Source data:

+===+

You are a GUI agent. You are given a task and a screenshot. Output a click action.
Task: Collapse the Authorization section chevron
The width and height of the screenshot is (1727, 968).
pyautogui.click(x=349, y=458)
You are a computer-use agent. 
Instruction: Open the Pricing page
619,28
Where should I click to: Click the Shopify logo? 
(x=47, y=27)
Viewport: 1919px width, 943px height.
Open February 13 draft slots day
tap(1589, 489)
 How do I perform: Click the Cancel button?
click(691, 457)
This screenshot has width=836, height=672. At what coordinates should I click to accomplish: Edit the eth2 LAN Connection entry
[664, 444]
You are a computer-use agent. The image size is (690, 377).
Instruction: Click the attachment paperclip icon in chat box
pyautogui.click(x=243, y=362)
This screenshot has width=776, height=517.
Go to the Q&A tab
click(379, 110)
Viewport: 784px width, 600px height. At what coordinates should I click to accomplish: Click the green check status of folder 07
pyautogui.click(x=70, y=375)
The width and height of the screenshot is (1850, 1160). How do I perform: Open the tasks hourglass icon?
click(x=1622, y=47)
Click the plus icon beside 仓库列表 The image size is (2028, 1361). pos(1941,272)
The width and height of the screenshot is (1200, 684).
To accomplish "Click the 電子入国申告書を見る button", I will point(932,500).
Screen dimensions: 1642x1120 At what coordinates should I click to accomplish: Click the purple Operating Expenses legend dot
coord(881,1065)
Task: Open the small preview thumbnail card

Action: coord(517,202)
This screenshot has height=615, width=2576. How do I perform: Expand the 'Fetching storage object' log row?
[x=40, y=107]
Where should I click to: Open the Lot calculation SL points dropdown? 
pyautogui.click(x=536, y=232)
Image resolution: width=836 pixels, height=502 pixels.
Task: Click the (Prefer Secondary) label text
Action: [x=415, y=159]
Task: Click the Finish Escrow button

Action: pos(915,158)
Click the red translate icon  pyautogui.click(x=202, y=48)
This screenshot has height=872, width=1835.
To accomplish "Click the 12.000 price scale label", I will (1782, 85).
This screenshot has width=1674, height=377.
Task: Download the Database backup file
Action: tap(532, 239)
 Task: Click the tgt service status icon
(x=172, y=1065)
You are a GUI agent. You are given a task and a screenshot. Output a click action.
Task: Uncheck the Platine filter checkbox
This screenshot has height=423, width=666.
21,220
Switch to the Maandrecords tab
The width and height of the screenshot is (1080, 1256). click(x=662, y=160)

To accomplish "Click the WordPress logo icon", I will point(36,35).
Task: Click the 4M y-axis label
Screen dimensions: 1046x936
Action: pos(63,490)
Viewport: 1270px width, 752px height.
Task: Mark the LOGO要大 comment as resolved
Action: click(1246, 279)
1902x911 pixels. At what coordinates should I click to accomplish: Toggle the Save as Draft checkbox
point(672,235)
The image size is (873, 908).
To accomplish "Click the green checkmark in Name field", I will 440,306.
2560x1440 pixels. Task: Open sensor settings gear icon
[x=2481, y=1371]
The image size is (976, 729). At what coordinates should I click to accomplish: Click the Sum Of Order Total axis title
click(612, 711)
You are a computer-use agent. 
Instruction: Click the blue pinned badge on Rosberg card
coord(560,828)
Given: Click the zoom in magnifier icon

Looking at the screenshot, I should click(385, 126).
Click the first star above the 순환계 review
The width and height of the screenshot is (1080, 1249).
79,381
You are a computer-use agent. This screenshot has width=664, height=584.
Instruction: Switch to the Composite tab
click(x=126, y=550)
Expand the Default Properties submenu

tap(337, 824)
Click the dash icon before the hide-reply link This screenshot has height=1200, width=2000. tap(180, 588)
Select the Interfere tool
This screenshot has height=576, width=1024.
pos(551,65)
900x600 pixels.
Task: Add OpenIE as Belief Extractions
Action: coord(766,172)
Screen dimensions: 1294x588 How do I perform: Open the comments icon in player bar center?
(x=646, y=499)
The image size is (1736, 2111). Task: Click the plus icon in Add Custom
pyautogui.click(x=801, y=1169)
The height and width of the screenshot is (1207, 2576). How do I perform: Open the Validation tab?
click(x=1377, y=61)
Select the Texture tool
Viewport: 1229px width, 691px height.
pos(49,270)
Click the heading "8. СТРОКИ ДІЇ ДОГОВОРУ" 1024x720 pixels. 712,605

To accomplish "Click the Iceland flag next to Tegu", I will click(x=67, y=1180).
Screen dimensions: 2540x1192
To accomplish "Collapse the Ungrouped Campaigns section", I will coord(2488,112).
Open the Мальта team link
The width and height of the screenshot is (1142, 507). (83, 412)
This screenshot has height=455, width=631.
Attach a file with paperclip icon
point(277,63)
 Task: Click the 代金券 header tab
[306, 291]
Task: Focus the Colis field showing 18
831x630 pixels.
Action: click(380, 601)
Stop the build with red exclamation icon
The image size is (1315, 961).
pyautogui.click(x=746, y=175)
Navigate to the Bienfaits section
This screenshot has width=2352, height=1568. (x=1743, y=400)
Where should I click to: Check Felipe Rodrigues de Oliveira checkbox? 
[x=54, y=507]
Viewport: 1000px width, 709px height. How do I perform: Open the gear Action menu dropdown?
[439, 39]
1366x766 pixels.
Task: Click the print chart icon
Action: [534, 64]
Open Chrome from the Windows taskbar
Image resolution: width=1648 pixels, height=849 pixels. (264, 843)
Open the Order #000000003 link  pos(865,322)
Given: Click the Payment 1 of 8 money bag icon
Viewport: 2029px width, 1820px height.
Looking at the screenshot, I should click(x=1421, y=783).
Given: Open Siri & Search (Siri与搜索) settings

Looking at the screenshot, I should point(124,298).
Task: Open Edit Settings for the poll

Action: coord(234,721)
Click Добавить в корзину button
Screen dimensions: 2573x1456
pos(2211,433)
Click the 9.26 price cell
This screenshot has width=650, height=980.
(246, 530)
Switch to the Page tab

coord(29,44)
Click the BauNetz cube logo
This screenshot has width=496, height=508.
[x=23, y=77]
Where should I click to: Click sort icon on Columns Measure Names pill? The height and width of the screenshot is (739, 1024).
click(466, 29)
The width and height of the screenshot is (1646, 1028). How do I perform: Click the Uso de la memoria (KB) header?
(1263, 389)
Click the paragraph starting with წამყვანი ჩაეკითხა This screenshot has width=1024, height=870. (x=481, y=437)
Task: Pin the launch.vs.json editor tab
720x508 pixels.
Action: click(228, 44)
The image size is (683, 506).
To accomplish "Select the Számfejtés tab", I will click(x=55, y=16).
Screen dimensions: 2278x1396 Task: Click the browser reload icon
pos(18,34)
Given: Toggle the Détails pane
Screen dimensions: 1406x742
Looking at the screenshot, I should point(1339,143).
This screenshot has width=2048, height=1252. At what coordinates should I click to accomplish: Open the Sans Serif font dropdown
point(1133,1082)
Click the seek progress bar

+===+

→ **Exercise description**: Report every line of the data above that contains the string "Select", treating uppercase and lowercase letters as different.

→ **Response to this task**:
Select the Interfere tool
Select the Texture tool
To accomplish "Select the Számfejtés tab", I will click(x=55, y=16).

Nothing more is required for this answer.